Stored data entries:
───
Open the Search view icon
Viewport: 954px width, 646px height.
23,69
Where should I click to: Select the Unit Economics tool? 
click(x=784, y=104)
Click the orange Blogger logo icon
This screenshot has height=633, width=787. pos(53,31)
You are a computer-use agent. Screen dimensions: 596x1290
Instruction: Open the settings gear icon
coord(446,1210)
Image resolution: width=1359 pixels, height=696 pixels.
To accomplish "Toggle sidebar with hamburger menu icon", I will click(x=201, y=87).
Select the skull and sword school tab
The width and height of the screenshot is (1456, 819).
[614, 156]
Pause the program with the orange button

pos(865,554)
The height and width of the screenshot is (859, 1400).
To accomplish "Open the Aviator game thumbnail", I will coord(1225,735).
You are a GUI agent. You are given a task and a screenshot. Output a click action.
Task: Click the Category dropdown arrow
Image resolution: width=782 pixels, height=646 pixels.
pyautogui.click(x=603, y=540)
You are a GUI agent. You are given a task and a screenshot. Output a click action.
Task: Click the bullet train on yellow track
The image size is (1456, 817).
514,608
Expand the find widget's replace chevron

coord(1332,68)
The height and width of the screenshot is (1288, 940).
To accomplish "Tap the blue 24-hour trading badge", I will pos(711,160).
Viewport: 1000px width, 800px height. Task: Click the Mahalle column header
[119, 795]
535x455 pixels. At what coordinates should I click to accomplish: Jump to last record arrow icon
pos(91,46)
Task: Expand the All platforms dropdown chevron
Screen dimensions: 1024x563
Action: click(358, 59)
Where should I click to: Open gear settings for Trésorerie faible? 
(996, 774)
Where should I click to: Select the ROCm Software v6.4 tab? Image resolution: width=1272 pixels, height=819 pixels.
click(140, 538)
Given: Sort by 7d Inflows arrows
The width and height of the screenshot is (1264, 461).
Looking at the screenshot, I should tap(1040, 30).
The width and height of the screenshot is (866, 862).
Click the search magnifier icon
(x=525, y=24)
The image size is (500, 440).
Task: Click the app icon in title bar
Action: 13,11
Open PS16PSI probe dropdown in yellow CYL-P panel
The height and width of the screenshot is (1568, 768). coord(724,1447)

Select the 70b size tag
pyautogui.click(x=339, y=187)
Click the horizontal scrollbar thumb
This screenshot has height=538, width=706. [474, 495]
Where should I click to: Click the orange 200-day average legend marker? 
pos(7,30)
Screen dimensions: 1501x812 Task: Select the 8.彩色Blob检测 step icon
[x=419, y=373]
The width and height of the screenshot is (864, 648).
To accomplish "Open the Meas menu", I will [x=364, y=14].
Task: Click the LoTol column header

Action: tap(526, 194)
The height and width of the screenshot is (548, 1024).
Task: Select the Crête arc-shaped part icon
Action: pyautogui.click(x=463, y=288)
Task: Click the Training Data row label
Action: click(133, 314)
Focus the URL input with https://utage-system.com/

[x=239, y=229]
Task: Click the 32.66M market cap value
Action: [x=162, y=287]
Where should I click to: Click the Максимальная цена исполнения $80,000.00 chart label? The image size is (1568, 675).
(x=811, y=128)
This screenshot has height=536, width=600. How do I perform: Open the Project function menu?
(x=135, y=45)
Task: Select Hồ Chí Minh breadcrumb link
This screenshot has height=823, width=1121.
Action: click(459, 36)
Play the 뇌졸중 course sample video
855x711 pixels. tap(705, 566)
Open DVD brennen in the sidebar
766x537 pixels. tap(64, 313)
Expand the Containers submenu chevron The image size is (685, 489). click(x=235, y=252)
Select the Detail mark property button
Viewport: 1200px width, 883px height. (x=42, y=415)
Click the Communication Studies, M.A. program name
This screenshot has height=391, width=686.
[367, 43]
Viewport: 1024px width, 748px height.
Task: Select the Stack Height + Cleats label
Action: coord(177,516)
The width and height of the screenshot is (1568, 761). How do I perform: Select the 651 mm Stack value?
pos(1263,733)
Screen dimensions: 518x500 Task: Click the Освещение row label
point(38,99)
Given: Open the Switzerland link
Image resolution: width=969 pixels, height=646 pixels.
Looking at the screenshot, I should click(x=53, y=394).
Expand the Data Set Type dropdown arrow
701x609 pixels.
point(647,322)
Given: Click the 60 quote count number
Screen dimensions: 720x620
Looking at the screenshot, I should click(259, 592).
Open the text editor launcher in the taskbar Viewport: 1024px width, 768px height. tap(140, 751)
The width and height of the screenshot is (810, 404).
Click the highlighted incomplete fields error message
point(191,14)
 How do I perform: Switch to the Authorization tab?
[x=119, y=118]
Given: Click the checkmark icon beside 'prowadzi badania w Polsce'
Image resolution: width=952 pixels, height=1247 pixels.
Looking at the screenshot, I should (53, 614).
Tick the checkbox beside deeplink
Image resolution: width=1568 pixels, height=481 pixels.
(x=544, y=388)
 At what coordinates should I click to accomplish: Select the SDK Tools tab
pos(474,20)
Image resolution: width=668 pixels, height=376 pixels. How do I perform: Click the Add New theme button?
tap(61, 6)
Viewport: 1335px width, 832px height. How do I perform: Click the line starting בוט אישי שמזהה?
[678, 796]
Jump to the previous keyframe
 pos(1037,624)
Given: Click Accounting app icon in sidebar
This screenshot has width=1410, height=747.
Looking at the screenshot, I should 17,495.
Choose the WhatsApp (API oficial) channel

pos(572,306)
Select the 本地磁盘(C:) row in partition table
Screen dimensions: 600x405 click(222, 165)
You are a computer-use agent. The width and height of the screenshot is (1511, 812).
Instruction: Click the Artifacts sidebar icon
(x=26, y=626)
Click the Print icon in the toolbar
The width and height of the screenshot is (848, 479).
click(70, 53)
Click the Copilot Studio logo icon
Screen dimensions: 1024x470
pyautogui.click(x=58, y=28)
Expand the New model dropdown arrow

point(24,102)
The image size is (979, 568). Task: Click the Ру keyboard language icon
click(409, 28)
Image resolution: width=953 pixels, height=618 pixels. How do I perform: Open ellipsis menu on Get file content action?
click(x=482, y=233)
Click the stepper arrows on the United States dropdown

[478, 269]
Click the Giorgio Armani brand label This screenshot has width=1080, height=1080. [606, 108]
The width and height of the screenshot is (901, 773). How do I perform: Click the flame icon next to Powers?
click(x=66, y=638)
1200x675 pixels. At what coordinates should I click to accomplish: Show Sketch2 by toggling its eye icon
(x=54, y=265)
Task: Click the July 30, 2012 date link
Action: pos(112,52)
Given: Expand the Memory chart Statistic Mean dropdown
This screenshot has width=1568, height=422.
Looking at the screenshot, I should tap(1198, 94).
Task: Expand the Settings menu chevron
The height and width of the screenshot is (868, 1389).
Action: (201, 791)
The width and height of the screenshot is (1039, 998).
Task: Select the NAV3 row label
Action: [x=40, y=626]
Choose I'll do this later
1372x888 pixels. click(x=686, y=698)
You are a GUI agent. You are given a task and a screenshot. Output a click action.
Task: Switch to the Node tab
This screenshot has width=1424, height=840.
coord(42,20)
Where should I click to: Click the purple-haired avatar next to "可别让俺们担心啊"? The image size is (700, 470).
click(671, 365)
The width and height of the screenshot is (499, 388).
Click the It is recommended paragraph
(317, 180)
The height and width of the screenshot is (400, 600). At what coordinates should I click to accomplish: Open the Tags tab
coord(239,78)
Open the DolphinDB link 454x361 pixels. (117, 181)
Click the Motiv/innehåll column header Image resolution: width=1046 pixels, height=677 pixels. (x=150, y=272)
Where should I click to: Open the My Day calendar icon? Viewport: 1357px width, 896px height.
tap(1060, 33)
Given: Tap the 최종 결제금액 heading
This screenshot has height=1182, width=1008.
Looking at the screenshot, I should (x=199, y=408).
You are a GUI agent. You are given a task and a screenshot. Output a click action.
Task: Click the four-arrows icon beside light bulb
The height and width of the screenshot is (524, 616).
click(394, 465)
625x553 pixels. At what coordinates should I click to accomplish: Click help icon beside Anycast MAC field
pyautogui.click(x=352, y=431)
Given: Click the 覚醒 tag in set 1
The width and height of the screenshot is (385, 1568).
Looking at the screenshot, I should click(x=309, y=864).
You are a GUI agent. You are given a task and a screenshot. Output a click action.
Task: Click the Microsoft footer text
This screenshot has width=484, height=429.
───
▸ TASK DETAILS: If a line in the records above has the word "computer", copy it out.

▸ RESPONSE TO THIS TASK:
You are a computer-use agent. Screen dimensions: 596x1290
You are a computer-use agent. The width and height of the screenshot is (1511, 812).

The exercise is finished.